What Donald Trump Should Have Said After Charlottesville:

In 1977, the ACLU defended the right of the Ku Klux Klan to march through Skokie, Illinois, through a neighborhood where many survivors of the Holocaust lived, and even defended the KKK’s right to wear Swastikas! The motive of the KKK was not love, but hate. Yet the ACLU argued that censoring certain speech or forms of expression gave the government too much power that could be used against any particular group of people at any time, if that group fell out of favor. In other words, if the KKK could be censored and not permitted to march, so too could gay pride marches be banned.

The ACLU holds that the First Amendment, which protects freedom of speech, also protects the rights of those who express things we hate and find repulsive. The Supreme Court of the United States and the Supreme Court of Illinois found that merely expressing reprehensible views is not a legitimate reason to suppress that speech, no matter how offensive it is. The First Amendment is necessary to a democracy and to a free people, lest the government begin to decide who does and who does not have the right to speak. If that right is lost to the people, then whatever majority is in power can then take away our right to speak and protest.

By the same token, freedom of speech does not justify any violence in support of those views. But equally, it does not extend a right to others to use violence to stop, prevent or oppose those views. Unfortunately, we saw violence of both sides of this clash in Charlottesville, and it is symptomatic of our deep divide in our country. Racism is hatred, and it isn’t right; but opposing hate with hatred does not end racism.
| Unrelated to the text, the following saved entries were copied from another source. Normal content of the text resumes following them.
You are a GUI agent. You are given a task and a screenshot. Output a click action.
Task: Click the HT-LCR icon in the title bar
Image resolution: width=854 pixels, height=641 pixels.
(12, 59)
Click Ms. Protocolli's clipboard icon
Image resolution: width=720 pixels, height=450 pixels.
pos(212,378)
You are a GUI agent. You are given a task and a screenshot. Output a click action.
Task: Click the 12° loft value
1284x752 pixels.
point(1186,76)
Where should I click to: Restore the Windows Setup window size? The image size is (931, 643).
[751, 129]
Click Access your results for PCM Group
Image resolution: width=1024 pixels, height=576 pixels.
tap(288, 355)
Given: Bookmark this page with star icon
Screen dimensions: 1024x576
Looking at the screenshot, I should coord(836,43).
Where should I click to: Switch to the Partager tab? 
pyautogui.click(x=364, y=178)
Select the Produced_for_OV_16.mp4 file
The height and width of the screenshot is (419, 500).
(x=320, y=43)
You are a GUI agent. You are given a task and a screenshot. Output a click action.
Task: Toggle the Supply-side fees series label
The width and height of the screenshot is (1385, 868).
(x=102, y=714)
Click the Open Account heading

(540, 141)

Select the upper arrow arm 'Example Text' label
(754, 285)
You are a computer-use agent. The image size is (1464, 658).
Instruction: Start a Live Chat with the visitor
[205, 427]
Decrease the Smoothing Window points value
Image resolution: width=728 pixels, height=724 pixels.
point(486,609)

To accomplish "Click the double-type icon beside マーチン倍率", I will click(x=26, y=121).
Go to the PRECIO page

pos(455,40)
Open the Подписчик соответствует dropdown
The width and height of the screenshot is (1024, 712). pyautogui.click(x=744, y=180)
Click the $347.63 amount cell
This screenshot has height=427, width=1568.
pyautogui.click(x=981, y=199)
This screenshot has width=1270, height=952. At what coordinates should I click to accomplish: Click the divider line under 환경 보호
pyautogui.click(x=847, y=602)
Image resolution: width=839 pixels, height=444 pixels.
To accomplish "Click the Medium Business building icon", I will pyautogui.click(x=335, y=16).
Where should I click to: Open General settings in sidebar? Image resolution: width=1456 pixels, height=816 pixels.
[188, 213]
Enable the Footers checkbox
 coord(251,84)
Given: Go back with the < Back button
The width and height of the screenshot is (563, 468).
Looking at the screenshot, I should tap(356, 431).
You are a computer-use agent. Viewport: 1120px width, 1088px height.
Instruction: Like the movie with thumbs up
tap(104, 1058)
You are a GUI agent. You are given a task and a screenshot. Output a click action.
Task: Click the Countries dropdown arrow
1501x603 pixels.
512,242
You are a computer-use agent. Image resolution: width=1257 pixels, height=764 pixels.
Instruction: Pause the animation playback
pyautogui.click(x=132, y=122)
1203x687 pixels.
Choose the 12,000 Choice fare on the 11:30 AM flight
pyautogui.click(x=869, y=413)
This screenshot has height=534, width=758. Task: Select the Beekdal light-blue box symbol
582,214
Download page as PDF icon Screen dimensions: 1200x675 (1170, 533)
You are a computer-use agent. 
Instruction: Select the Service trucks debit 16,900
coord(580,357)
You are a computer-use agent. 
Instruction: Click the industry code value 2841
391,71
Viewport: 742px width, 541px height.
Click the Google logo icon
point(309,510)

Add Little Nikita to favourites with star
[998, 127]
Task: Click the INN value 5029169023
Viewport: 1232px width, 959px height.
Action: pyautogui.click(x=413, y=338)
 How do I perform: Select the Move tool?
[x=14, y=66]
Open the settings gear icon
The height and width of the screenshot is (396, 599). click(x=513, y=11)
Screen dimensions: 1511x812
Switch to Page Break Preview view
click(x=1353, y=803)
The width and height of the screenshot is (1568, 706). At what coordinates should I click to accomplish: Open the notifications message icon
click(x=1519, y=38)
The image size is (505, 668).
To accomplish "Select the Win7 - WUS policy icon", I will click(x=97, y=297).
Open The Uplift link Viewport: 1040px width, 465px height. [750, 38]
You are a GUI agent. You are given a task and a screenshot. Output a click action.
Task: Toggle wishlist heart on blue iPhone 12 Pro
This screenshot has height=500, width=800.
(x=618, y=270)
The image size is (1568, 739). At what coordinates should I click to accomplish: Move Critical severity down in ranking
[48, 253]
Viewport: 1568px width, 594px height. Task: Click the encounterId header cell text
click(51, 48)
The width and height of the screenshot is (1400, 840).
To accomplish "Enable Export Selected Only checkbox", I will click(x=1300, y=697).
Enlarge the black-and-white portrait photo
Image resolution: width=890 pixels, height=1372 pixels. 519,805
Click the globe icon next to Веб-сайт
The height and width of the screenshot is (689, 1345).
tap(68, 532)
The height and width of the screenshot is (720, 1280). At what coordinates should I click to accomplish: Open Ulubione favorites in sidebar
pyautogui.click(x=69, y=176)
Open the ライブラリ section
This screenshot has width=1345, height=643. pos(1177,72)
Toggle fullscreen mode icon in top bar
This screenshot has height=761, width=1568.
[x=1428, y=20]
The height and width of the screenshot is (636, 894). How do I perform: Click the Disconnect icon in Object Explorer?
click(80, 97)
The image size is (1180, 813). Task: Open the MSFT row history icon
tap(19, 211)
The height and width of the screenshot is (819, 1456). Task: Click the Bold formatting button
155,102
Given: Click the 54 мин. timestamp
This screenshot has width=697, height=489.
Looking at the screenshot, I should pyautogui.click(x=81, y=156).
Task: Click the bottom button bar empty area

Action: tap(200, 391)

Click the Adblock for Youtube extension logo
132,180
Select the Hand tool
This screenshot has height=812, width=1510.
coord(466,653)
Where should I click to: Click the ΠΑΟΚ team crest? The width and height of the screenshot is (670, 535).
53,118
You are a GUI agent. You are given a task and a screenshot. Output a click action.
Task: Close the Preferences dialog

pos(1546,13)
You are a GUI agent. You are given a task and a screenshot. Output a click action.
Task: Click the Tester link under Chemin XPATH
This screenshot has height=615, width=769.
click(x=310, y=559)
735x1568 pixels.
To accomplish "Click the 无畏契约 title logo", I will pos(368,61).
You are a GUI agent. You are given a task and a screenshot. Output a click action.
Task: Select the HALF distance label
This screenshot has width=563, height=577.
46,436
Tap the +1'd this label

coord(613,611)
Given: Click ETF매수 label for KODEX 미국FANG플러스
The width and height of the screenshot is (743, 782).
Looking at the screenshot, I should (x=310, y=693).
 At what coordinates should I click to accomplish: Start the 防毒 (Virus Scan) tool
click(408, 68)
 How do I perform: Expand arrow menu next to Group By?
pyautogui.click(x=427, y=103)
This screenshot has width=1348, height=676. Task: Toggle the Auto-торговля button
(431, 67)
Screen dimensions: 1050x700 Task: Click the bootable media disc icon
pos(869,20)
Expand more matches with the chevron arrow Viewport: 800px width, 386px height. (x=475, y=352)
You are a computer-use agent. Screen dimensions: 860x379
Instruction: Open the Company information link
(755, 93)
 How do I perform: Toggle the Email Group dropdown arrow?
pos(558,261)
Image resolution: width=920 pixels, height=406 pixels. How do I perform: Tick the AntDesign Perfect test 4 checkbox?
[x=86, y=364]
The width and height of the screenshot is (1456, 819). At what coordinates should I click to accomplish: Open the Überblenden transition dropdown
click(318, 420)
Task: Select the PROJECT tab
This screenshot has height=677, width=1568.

The question we face is whether we are willing to abandon the right of free speech and destroy our history and our democracy, simply because some group expresses hateful or offensive ideas? If we do, we are becoming the very thing we say we hate… we become like the Nazi Party or the Communist Party, where any views that do not align with the party line can be oppressed, punished by force and imprisonment. We know where that ends. It ends in a dictatorship or madness like we have in the uk witnessed with ISIS.

In the 1960’s, the governments of several states tried to prevent Civil Rights marches with billy clubs and water hoses. They beat the protestors, threw them in jail, and murdered some. Yet the federal government protected their right to speak, to march and to protest. Today, we are required to do the same for all factions of our society; whether they be in the minority or the majority; whether they be right or wrong.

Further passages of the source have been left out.